The Food and Drug Administration is withdrawing emergency authorization for chloroquine and hydroxychloroquine as treatments for COVID-19, the agency announced today. Recent clinical trials showed that the drugs were not effective against the disease.
The medications are still FDA-approved for diseases like malaria and lupus, so they remain on the market. Because they are approved for other diseases, doctors could technically still prescribe them for COVID-19 patients under off-label use. Clinical trials focusing on the drugs can also continue. This decision, though, indicates that the FDA is no longer confident that the drug would benefit COVID-19 patients.
“We now believe that the suggested dosing regimens for [chloroquine] and [hydroxychloroquine] … are unlikely to produce an antiviral effect,” Denise Hinton, chief scientist at the FDA, said in the announcement.
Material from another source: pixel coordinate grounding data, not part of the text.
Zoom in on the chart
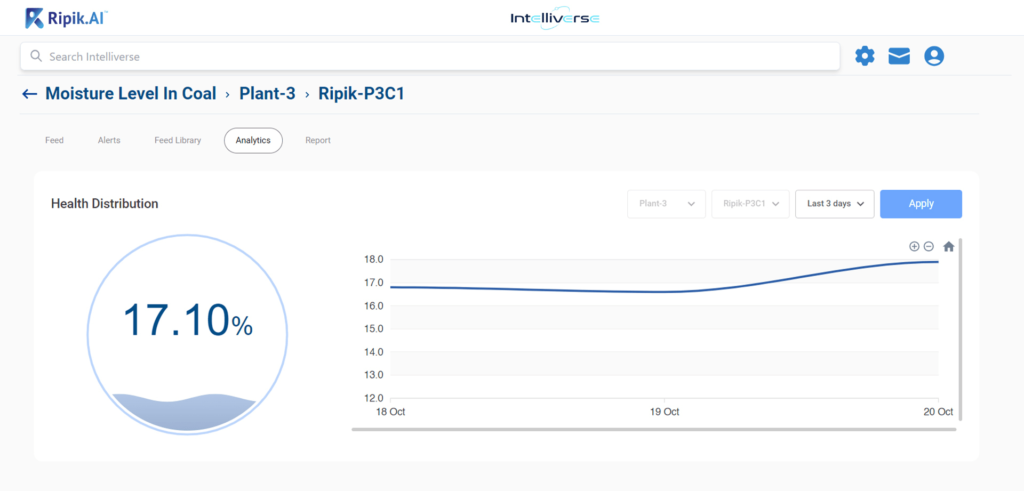coord(914,246)
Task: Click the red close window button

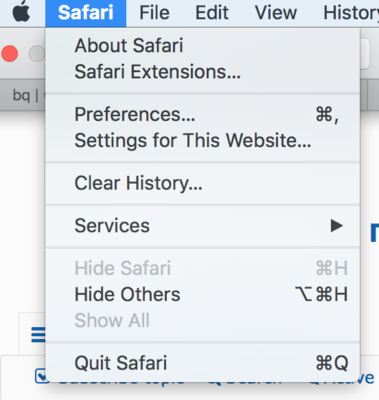Action: pyautogui.click(x=9, y=53)
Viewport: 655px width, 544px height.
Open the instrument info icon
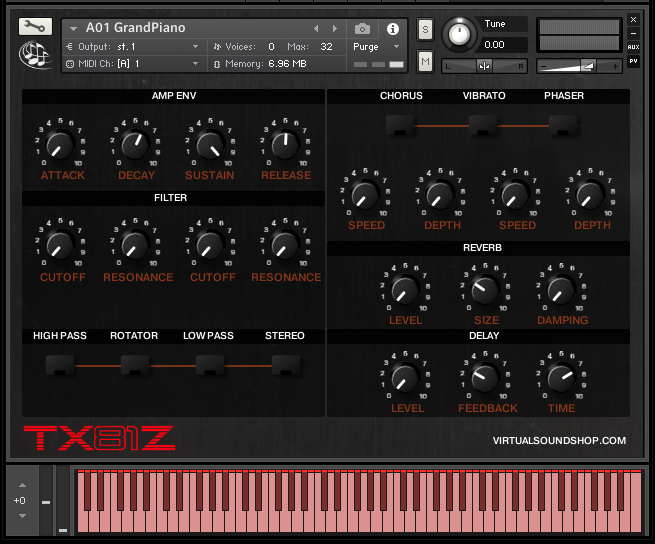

Both drugs have been controversial for months. They were quickly embraced by Brazil’s President Jair Bolsonaro, who pushed for increased production and use of the drugs against the advice of his health officials. In the US, President Donald Trump advocated for their use based on limited evidence, before research showed that it didn’t appear to help patients. The Biomedical Advanced Research and Development Authority faced political pressure to make the drugs available to non-hospitalized COVID-19 patients, despite the lack of evidence to support their use, according to former director Rick Bright. Earlier this month, one major clinical trial of the drug was withdrawn from a scientific journal over concerns about the accuracy of its data.
Chloroquine and hydroxychloroquine could have serious side effects, including heart problems, the FDA says in their letter announcing today’s decision. “The known and potential benefits … no longer outweigh the known and potential risks,” the letter says.